With our ever expanding social networking and instant communication I wonder if we have outgrown a central fact of generations past or dangerously forgotten it. In the instant societies we create by computer and the way the cell phone keeps every friend and acquaintance and even emergency help no farther than a few seconds away from our needs. Twenty years ago I went to the Siberian arctic to write about an expedition of radio amateurs who were the first to be allowed to broadcast from that officially closed part of the world. It was part of the breakup of the Soviet Union, and the joint broadcasts from five American and twelve Soviet radio operators were a kind of announcement to the world that people were coming together again. Today coming together is much much easier (at least if one does not live in North Korea or Cuba or Iran—and one can even meet strangers in these last two by internet or short wave radio if the proper restrictions are observed).

Back to the question-- have we outgrown a central fact of all human history or dangerously forgotten it? I don’t know the answer, but I know a few poems that pose the question. Here’s one.

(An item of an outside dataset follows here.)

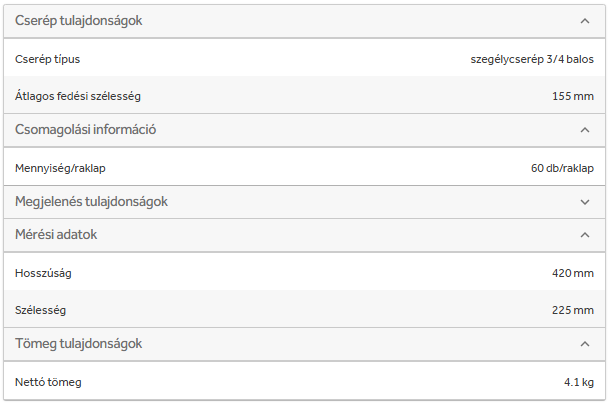Collapse chevron icon beside Cserép tulajdonságok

He knew how Roman legions looked, for he
Had seen the Maine coast fogs march in from sea
For many years now, in August days.
They came in mighty columns up the bays,
Tawny and gray and silver in the sun;
They trampled out the seaports one by one,
The islands and the woods, with their high hosts
And pushed the world back inland from the coasts.

This little house was lost, these hills and dells,
Cows in a pasture faded into bells,
The world around a man closed in and in
Till nowhere was ten paces from his chin.
A man drawn up and halted with a start
To be so close to his own beating heart
And left so to himself and wholly blind
To everything but what was in his mind.

This was the peril and the comfort, too,
A man who lived in such a region knew;
On any Summer’s day, within an hour,
He might be blind and naked to a power
So vast, it might have come from stars unmade,
Undreamt of, even, making him afraid,
So mightier than the night that he could guess
How life was but a name for loneliness.

(Robert P. Tristram Coffin)


  1. The kind of loneliness one feels in a Maine pea-soup fog is cousin to awe. I'm not sure it's the same impulse that prompts people to connect through their cell phones. Is it worth exploring whether there's a useful difference between loneliness and solitude?

  2. I'll answer with a question: do we seek loneliness? I'd say only out of unfortunate perversity. Odes have been written to solitude, however. Then again,one can be lonely in solitude. And thus confused, your unconfused question leads me to wonder if one needs solitude to ponder this question or society, or both?